New polling of battleground states shows voters want to know more about where the presidential candidates stand on domestic energy production.
Certainly, Donald Trump and Kamala Harris have both suggested they won’t stop it.
The GOP nominee has promised “pumping, fracking, drilling and producing like never before,” while the Democratic nominee has been more reserved, promising not to ban fracking and offshore drilling (reversing her 2019 campaign stance) and extolling “the largest increase in domestic oil production in history” from the Biden administration — though leaving out the president’s willful depletion of the Strategic Petroleum Reserve for short-term political gain during his aborted re-election bid.
But despite the candidates’ rhetorical reassurances, late-September American Petroleum Institute polling conducted by Morning Consult finds voters in the seven states (Arizona, Georgia, Michigan, Nevada, North Carolina, Pennsylvania and Wisconsin) that will decide the presidential election want answers on specifics almost without exception.

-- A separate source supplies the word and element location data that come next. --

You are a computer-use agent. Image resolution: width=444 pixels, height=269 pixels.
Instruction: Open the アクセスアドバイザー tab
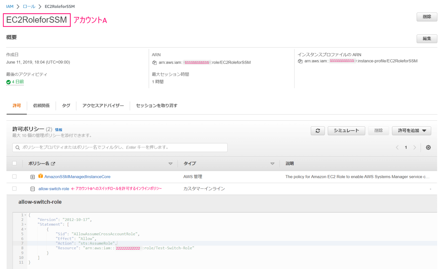point(103,106)
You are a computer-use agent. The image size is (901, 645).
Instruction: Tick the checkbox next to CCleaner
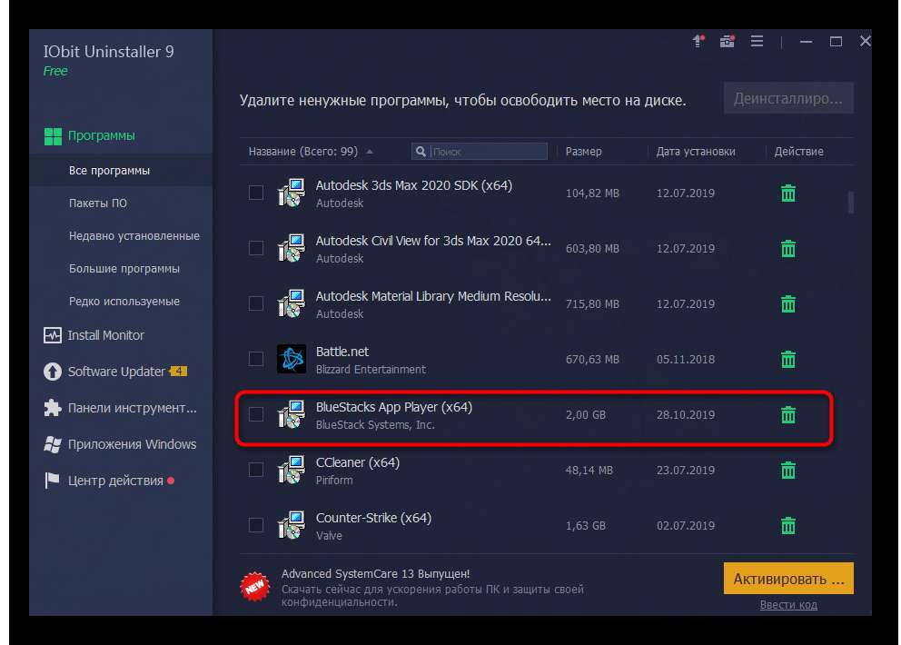[x=256, y=471]
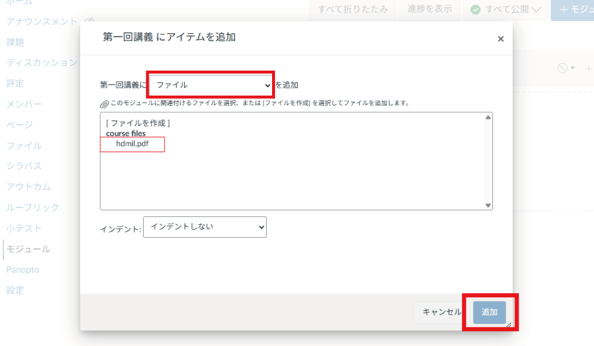Open the インデント dropdown

pos(205,227)
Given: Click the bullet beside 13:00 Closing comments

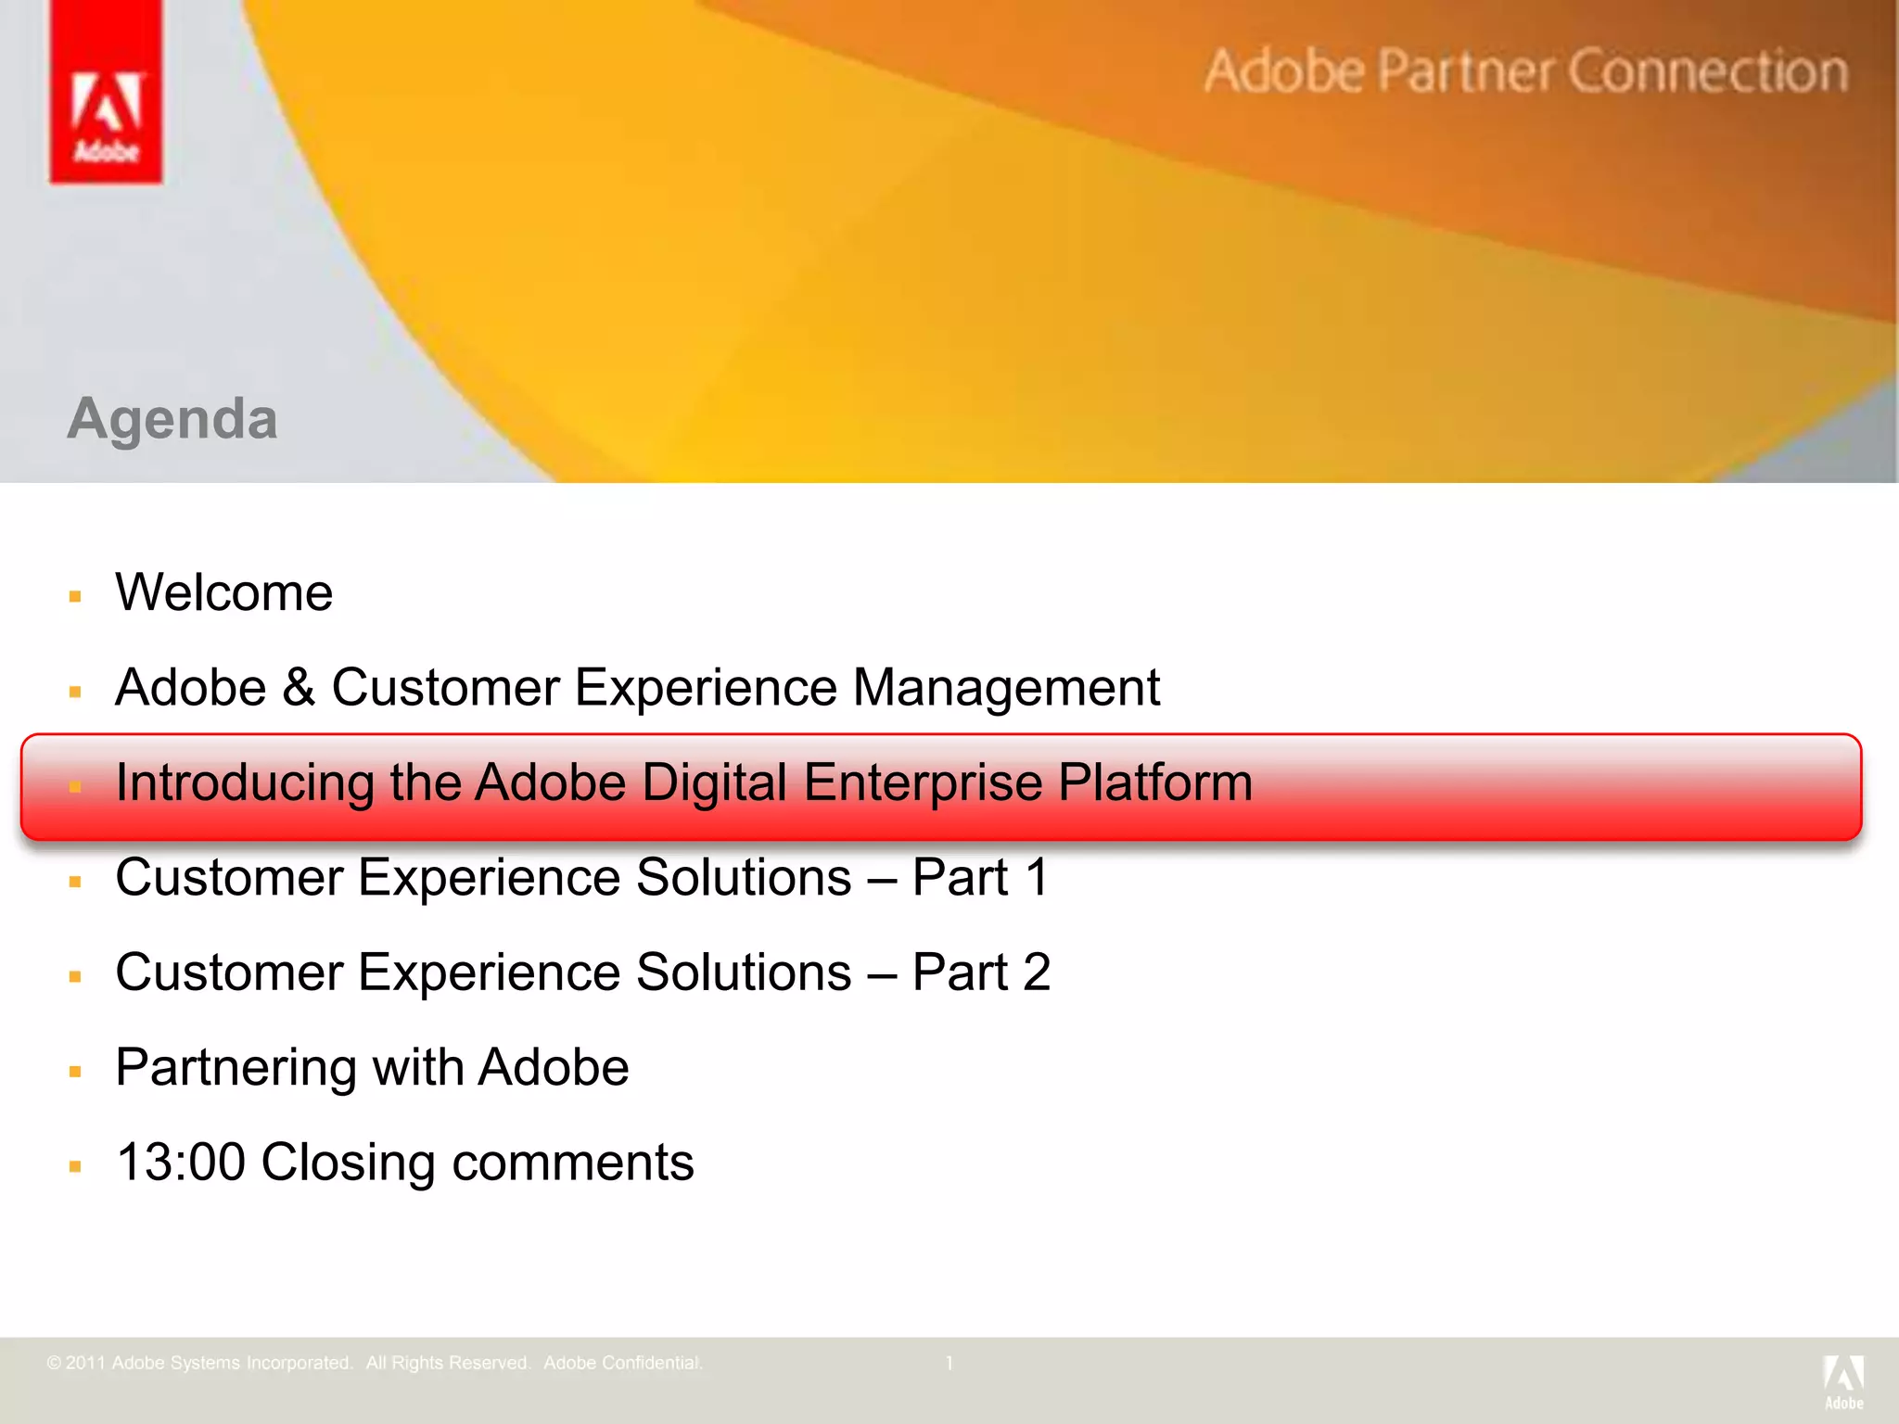Looking at the screenshot, I should (76, 1166).
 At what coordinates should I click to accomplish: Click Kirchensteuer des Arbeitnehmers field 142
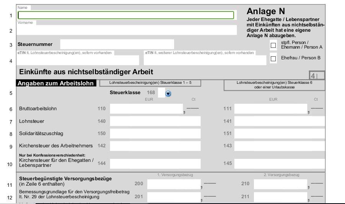[x=155, y=146]
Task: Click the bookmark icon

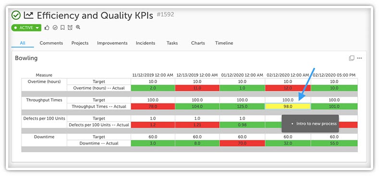Action: (62, 27)
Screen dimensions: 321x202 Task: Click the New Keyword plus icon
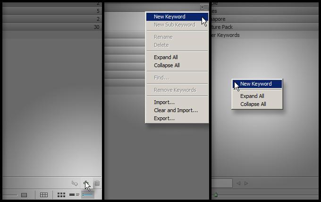(86, 183)
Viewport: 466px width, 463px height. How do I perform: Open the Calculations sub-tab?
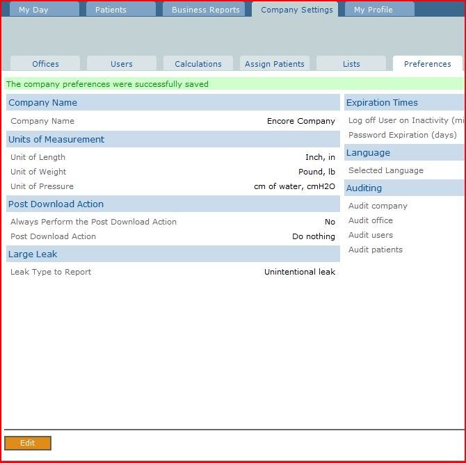[198, 64]
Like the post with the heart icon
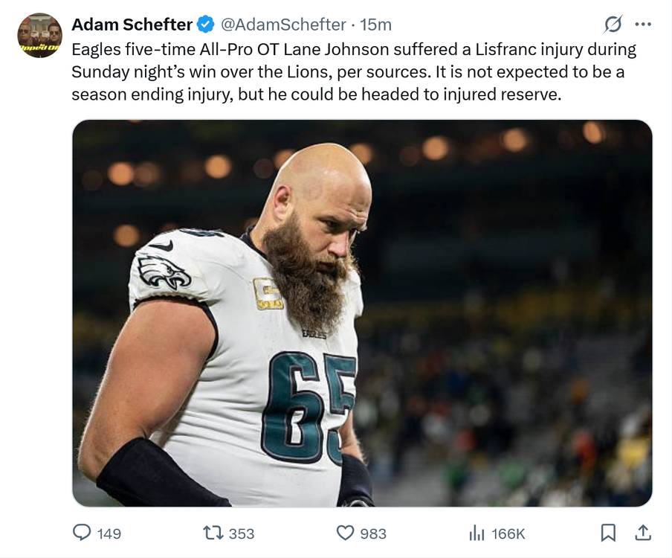This screenshot has width=672, height=558. tap(345, 533)
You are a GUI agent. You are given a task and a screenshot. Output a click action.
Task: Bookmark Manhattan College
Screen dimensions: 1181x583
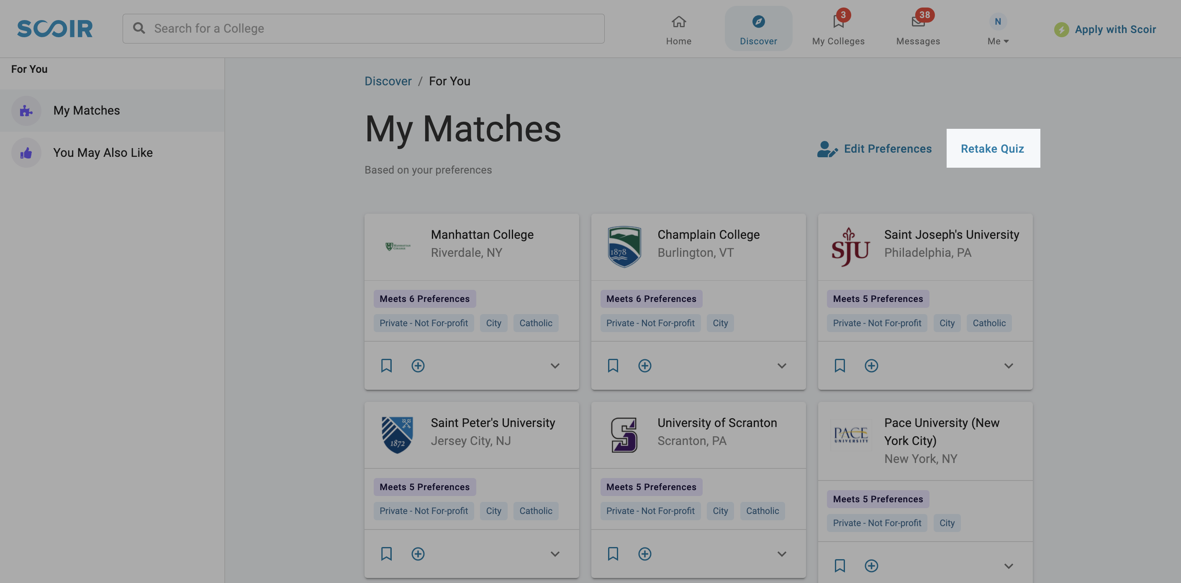pos(386,365)
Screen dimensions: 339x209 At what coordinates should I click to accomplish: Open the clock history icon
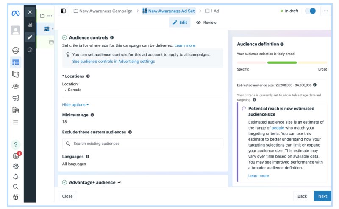(x=30, y=50)
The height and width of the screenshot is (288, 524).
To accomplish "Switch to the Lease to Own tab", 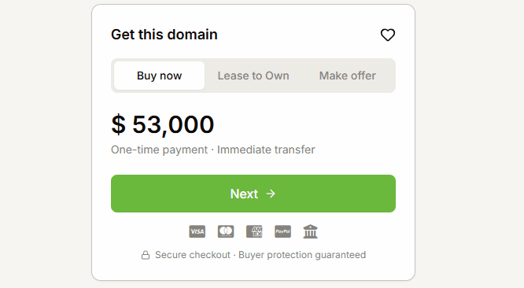I will click(x=253, y=76).
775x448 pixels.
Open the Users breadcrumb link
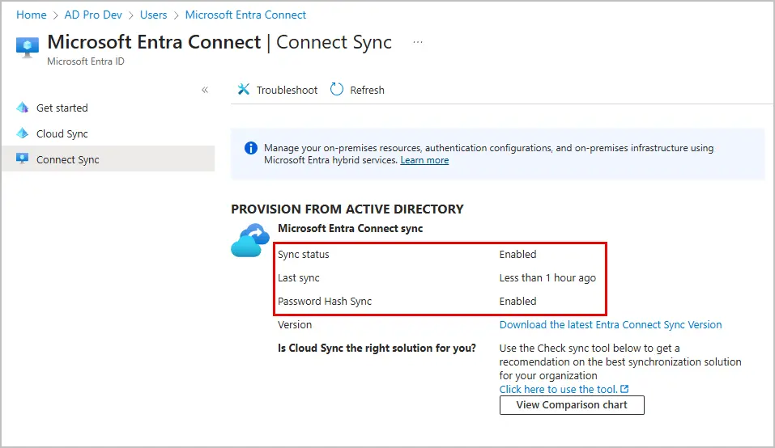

Eighty-six percent of the 3,907 battleground-state voters polled, including 88% of Republicans and independents and 84% of Democrats, want details from Trump and Harris about their energy positions beyond the broad strokes already provided.
And these voters want more energy production domestically as well, an especially salient consideration in light of ongoing tensions in the oil-rich Middle East driving up crude-oil prices nearly 5% intraday at this writing.
In all seven states surveyed, at least 83% of voters believe more domestic oil and natural-gas production would lower inflation. That number is highest in Georgia, where 89% want more to be done.
These voters also draw parallels between domestic energy production and national security in an increasingly dangerous and polarized world.
And as with the other questions, there is scant daylight in the swing states between Democrats and Republicans on the need to counter China’s and Russia’s malign influence by doing so, as 92% of GOP voters and 87% from the other side agree, as do 84% of independents.
Leveraging American resources to this end is likewise widely popular, particularly in Georgia and Nevada, where 87% of voters take this position. Overall, 80% of Democrats, 84% of indys and 91% of Republicans feel this way.
Voters are already casting ballots in a number of swing states, so the candidates have little time to sharpen their arguments on energy matters.
But this survey clarifies that voters across the political spectrum are clamoring for clarity — and reassurances the next president will be unambiguously committed to onshoring energy production and disempower countries that would hold American families hostage.